Pentagon says report that US approved Chinese drone for purchase is 'inaccurate'

A 2018 photo shows US and Chinese flags at the US Pentagon in Arlington, Virginia. PHOTO: REUTERS

WASHINGTON (REUTERS) - The Pentagon said on Friday (July 23) that drones produced by Chinese manufacturer Da Jiang Innovations (DJI) pose a potential threat to national security and that a media report that they were approved for purchase by the US government was inaccurate.

The Hill newspaper last month reported that a Pentagon audit had found two drones built by DJI for US government use had "no malicious code or intent" and are "recommended for use by government entities and forces working with US services."

"This report was inaccurate and uncoordinated, and its unauthorised release is currently under review by the department," the Defence Department said in a statement.
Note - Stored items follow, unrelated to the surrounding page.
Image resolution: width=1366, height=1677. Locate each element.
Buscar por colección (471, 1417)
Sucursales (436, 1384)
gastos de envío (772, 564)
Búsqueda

The Pentagon said it banned the use of all commercial off-the-shelf drones due to cybersecurity concerns in 2018.

The following year, Congress passed legislation banning the use of drones and components manufactured in China.

"This US government report is the strongest confirmation to date of what we, and independent security validations, have been saying for years - DJI drones are safe and secure for government and enterprise operations," the company said in a statement.

"DJI believes defining specific standards and requirements, regardless of a drone's country of origin, is the best way to ensure the security of drone data," it said.

The Defence Department said US Special Operations Command has purchased off-the-shelf drone technology consistent with exemptions permitted under the law.

"Mitigating the threats posed by small UAS (unmanned aircraft systems), including DJI systems, remains a priority across the Department, and DOD (Department of Defence) continues to ensure existing policy remains current and appropriately implemented," the Pentagon said.